But Will the Regulators Approve?

Earlier this week, someone somewhere turned the calendar back to the heady days of 2006 when the first wave of exchange mergers swept the financial world. This week the London Stock Exchange Group announced plans to acquire Canadian exchange operator TMX Group, Deutsche Börse acknowledged that it is looking to buy NYSE Euronext, and Bats Global Markets let it be known that it is still talking to Chi-X Europe about a possible tie-up.
Conspicuous in their lack of merger partners are Nasdaq OMX and Spain's Bolsas y Mercados Españoles (BME). Maybe Nasdaq OMX CEO Robert Greifeld should speak with BME chairman and CEO Antonio Zoido Martínez, since a potential merger would give Nasdaq OMX a strong foothold in the Iberian and Latin American markets.
This flurry of activity could come to naught, however, since each deal must clear the regulators—and the current environment of 2011 is not that of 2006. Creating critical parts of the global financial infrastructure that would essentially become "too big to fail" does not top any regulators’ to-do list.

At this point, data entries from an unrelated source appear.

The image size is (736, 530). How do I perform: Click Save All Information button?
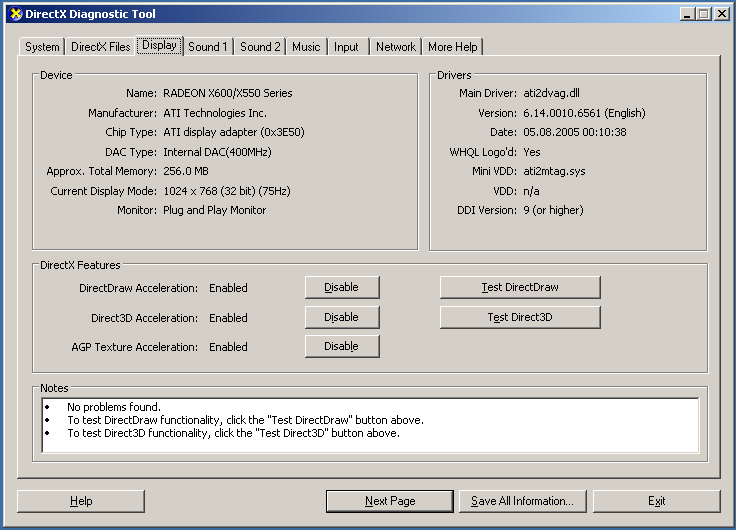[522, 501]
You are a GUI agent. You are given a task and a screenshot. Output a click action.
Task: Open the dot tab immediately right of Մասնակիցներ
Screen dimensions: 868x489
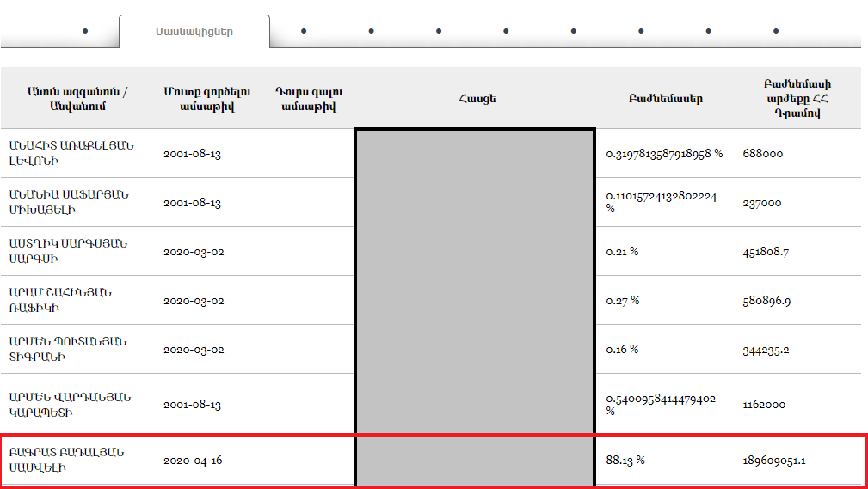[304, 32]
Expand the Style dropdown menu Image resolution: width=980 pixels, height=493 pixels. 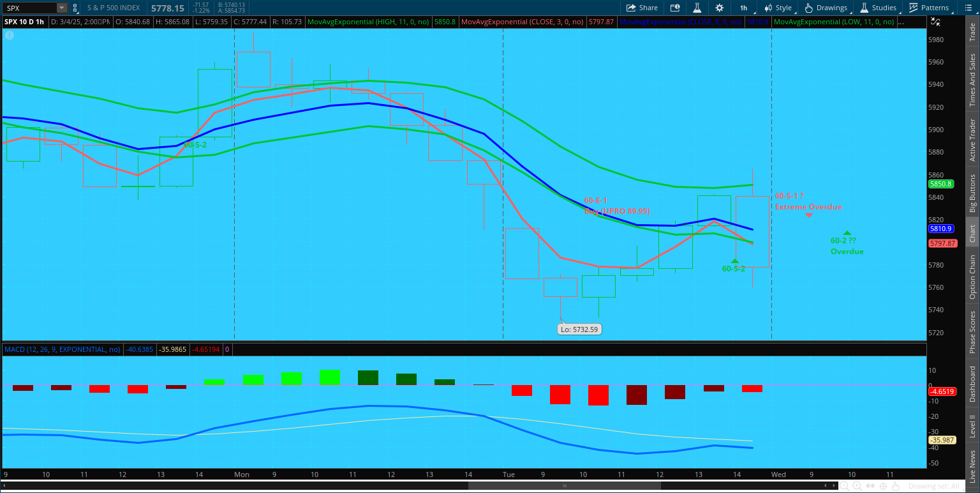778,8
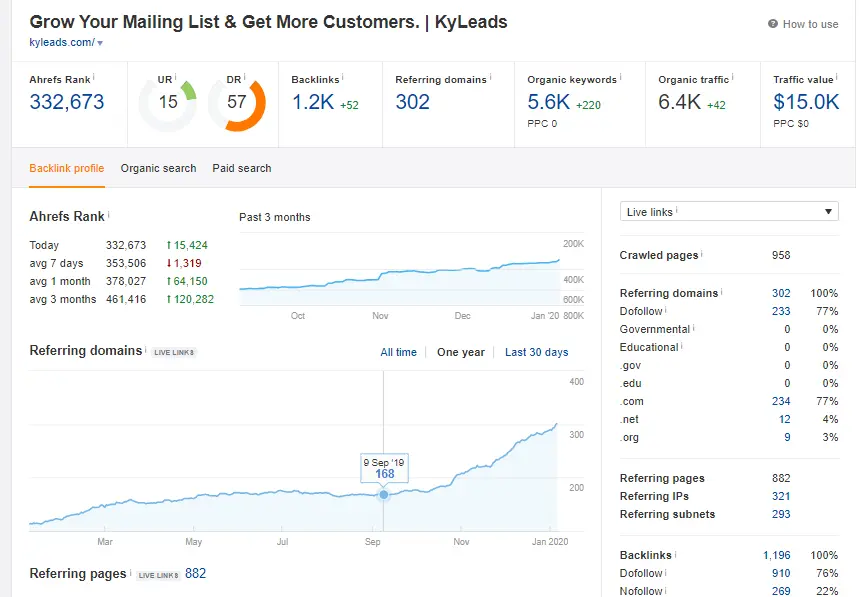Click the Backlinks info icon in the header
This screenshot has height=597, width=859.
tap(341, 79)

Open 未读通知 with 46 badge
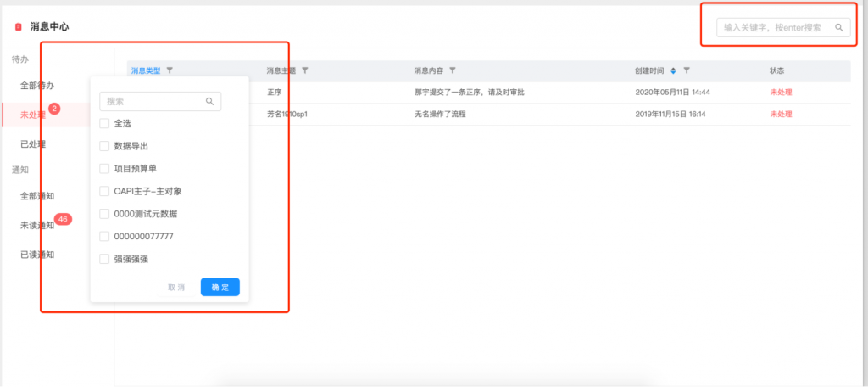pos(37,226)
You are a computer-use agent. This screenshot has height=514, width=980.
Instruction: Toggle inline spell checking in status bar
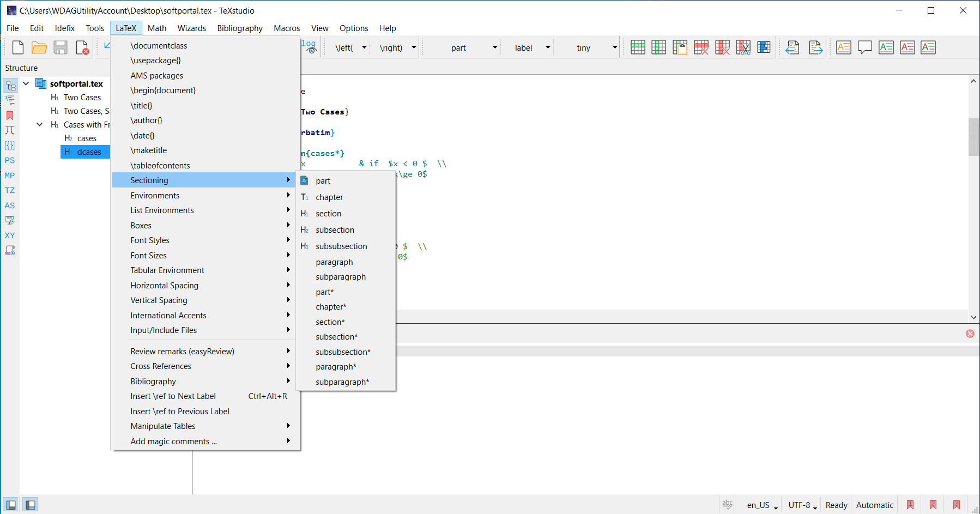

Compartmentalizing market infrastructures such as exchanges and clearinghouses to prevent larger potential meltdowns seems the philosophy of the day, and who can blame the regulators? Just a few short weeks ago, the European Commission shut down the spot carbon-emissions trading market because of cyber attacks on numerous national trade repositories. Then Nasdaq OMX announced that hackers managed to penetrate its Directors Desk corporate communications web portal. Although none of its trading infrastructure was compromised, it can give regulators pause as they decide if it is wise to put more eggs into one basket.